● What to do:
1. In the passage on Janie and her suitors, what does Killicks buy for Janie to use?
2. Write the next part of the passage on Janie and her suitors, picking up after its final sentence.

-- Start Reading text --

Thus Killicks becomes the first in a series of suitors variously bent on determining Janie’s identity in terms of their own. Each of them proves to be a trickster himself, a shapeshifter constantly on the move psychically, to keep Janie off balance and under control; but Janie’s skill at determining and actualizing her chosen shape of reality overmatches theirs, as one by one she outwits them. Killicks, first and least of them, transforms from an attentive if unattractive husband who talks to Janie in rhymes, to a master who wants her plowing his field, who buys a mule for her to use so that she herself can be used like a mule, conforming completely to his idea of the black woman’s role and losing all traces of “de white folks’ kitchen” (31), from the values and temptations of which he considers himself to have rescued her. Once she is safely married to him, his attitude undergoes a metamorphosis, becoming one of containment; like Nanny, he thinks Janie’s appropriate place, like that of all black women, is one where she is “protected” from life beyond the threshold. To Janie, this constitutes “accusing her of her mamma, her grandmama and her feelings” (32). Thus Killicks’ days as a suitor are numbered. He attempts in heavy-handed fashion to enforce a relationship with fixed and unchangeable boundaries: “Don’t you change too many words wid me dis mawnin’, Janie, do Ah’ll take and change ends wid yuh!” (31). But Janie is the wilier trickster—she slips the yoke, and change ends with him.
Under Killicks’ very nose, “[a] feeling of newness and change came over her” (32), thanks to the secret blandishments of her second suitor, Joe Starks. Although “he did not represent sun-up and pollen and blooming trees,” all qualities Killicks also lacked and which Janie needs as she continues a journey that includes exploration of her sexual identity, Starks does enable her initially to cast off the subservient identity that Killicks constructed for her. Starks “spoke for far horizon. He spoke for change and chance” (29). Even though memories of Nanny’s warnings make her anxious about crossing the threshold of Killicks’ farm, she finally slips away, untying and flinging aside her apron, to transform herself into her new identity as a “doll-baby” (29): the initially cosseted wife of Eatonville’s future mayor. It is not long, however, before the suitor who spoke for change and chance feels his position threatened by a woman who is also an agent of change; he thus transforms himself into an agent of fixity, limiting Janie’s sphere of movement by declaring, “She’s uh woman and her place is in de home” (43). She is the Mayor’s woman, specifically, so her place is not on the porch, participating in the banter and tall-tale-telling, the “mule-talk,” of lesser beings of a lower social class. The specific mule in question is one who was mistreated then freed, and around whose activities elaborate stories have been woven; Starks is adamant in keeping Janie from joining in articulating the possibilities open to a free mule, especially since he is told she is “uh born orator” (58). As in Nanny’s earlier comparison, he senses a connection between Janie and the mule both in racial and gender terms, and also—since he considers such tale-telling beneath her, as his wife—in terms of class. To him, even the desire to cross any of these boundaries is a subversion of the way he understands the world to operate.

-- End Reading text --
-- Start Data shown --

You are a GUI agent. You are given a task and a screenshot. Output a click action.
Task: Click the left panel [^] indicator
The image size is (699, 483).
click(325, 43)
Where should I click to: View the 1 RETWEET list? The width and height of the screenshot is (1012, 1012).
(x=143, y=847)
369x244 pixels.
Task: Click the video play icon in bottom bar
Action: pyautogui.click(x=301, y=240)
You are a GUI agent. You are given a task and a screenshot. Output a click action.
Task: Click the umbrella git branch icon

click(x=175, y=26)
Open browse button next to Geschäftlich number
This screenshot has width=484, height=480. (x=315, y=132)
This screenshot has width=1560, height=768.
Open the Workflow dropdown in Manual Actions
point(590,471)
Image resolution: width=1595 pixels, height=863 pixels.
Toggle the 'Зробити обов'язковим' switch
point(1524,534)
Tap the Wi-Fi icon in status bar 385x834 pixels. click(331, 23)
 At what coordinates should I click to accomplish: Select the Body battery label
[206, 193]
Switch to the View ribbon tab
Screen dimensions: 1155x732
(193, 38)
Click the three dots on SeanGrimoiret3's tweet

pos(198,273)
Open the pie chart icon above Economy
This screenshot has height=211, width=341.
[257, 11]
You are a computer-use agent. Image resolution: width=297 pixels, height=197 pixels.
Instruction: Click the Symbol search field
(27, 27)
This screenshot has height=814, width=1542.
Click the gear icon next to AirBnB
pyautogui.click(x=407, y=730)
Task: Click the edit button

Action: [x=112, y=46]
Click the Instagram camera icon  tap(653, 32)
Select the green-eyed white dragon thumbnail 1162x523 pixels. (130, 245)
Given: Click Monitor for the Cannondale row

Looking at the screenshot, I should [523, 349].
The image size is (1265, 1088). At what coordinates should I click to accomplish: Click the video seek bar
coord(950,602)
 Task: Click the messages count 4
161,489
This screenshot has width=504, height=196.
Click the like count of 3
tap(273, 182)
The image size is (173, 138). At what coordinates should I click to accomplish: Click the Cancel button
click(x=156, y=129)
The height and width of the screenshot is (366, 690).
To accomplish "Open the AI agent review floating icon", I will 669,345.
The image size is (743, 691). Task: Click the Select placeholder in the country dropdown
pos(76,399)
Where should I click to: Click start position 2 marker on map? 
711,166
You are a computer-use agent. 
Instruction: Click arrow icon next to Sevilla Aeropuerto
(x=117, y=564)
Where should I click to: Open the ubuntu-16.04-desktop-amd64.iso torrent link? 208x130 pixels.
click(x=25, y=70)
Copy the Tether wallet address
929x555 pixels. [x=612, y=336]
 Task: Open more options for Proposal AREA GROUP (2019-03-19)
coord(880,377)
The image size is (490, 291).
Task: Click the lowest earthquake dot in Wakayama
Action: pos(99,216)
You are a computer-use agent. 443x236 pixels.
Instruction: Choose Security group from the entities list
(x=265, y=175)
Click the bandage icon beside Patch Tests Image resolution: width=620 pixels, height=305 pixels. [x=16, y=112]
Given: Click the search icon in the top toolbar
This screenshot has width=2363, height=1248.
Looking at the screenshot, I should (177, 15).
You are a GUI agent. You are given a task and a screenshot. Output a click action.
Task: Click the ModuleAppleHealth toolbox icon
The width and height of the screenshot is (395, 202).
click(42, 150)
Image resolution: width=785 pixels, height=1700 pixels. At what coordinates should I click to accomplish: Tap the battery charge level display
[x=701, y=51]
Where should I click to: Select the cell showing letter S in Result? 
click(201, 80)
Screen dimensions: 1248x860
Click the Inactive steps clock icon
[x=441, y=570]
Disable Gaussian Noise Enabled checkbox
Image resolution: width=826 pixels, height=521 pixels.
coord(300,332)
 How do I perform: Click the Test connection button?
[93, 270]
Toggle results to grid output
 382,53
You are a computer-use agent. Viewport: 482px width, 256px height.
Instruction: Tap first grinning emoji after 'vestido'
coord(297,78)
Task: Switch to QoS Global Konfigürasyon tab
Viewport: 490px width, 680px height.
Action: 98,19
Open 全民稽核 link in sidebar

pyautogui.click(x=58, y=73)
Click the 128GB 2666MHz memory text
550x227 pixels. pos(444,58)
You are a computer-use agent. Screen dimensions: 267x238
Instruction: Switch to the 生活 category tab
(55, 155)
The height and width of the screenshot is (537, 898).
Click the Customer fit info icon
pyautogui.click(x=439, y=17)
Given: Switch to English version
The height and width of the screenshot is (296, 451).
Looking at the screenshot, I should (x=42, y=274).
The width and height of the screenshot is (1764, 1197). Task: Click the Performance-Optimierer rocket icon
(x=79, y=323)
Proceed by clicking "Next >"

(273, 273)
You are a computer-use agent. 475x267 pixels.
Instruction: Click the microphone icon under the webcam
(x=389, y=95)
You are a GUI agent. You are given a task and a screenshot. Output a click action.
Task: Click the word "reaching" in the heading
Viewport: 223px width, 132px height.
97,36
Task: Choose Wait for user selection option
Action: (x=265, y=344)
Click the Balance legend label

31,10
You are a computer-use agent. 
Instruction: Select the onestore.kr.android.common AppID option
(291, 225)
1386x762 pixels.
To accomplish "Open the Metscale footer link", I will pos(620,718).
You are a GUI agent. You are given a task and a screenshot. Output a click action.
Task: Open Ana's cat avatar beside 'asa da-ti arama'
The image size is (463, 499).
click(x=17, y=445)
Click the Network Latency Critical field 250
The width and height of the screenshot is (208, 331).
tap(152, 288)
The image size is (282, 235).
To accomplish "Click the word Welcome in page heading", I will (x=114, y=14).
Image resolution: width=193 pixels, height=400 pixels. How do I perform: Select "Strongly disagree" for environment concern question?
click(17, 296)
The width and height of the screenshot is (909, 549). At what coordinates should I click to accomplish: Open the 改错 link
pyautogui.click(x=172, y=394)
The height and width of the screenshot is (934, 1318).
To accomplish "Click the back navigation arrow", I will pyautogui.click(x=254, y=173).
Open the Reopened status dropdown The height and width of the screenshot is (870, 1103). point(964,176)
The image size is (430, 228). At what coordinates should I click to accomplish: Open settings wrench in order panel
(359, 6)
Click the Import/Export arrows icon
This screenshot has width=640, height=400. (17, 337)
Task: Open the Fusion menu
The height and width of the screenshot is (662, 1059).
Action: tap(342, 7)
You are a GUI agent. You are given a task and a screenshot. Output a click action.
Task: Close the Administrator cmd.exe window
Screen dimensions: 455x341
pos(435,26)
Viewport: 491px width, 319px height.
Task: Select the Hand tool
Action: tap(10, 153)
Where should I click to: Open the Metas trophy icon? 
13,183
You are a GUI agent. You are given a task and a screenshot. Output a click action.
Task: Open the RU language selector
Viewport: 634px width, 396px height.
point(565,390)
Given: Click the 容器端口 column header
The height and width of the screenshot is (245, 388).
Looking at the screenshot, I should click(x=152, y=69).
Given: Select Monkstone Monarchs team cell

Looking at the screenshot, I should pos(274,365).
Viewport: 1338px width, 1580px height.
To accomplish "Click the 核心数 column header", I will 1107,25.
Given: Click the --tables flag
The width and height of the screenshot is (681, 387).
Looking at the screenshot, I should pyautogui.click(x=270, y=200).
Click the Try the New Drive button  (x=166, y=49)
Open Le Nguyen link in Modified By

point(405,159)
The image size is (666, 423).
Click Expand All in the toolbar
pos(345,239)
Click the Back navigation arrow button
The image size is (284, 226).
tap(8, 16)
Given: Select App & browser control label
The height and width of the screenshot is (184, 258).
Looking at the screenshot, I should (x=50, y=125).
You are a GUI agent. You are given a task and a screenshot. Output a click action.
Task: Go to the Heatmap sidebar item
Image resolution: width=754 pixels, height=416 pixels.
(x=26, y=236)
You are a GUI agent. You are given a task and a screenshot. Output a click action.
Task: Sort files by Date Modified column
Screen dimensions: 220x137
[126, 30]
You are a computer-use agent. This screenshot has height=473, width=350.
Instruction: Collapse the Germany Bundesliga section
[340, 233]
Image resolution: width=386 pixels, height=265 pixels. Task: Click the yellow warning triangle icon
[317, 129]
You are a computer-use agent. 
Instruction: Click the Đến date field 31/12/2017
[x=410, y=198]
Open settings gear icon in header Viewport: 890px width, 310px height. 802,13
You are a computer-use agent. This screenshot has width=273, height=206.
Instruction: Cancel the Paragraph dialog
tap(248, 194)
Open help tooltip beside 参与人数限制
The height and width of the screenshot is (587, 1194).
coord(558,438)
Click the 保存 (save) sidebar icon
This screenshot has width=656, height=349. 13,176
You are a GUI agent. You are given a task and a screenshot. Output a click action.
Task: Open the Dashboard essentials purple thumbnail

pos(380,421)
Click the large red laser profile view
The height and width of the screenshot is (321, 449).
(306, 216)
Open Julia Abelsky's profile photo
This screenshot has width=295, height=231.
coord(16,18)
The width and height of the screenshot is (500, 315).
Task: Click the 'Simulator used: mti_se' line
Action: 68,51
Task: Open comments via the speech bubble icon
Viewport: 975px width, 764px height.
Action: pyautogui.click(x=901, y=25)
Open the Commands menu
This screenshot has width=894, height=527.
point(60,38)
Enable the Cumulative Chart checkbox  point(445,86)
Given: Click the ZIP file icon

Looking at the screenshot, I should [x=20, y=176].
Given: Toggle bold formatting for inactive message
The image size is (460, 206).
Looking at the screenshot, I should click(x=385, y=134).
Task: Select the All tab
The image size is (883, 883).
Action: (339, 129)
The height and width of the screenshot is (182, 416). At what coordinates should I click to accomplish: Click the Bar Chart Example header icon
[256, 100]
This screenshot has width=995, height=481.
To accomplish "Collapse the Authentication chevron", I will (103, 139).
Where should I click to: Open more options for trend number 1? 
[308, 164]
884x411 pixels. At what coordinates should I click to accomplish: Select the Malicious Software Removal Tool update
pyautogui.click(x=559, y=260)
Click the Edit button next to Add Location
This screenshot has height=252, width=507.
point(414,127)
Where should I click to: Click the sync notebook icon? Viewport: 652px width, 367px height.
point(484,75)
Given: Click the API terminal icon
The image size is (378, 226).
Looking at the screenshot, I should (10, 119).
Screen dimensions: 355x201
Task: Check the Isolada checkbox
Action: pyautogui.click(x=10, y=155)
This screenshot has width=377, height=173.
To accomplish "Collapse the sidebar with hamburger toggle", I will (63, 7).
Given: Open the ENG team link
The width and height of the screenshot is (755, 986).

-- End Data shown --

● Results for each task:
1. A mule.

2.
Thus another suitor must be dismissed. This time Janie inverts the locus of gender power and uses it against him: Starks goes into a decline and dies after the humiliation of being told publicly, “When you pull down yo’ britches, you look lak de change uh life” (79). Not only has Janie “robbed him of his illusion of irresistible maleness,” she has “cast down his empty armor before men and they had laughed” (79). The lesser trickster’s trick is revealed as such, and its mechanism laid bare, so that the trick can never work again; the constructedness of gender identity does not survive its revelation as such. Janie, however, is constantly fluid and changing in her self-identity, and thus hers is the life that changes: in fact, she seems to change before Starks’s eyes, “[m]aking all that show of humbleness and scorning him all the time” (80). Even as he dies, she tells him, “You changes everything but nothing don’t change you” (86)—in his rigidity, he has tried to adapt the rest of the world to meet his own specifications, but only succeeded in seeing his dreams “mocked to death by Time” (1)—and by Janie.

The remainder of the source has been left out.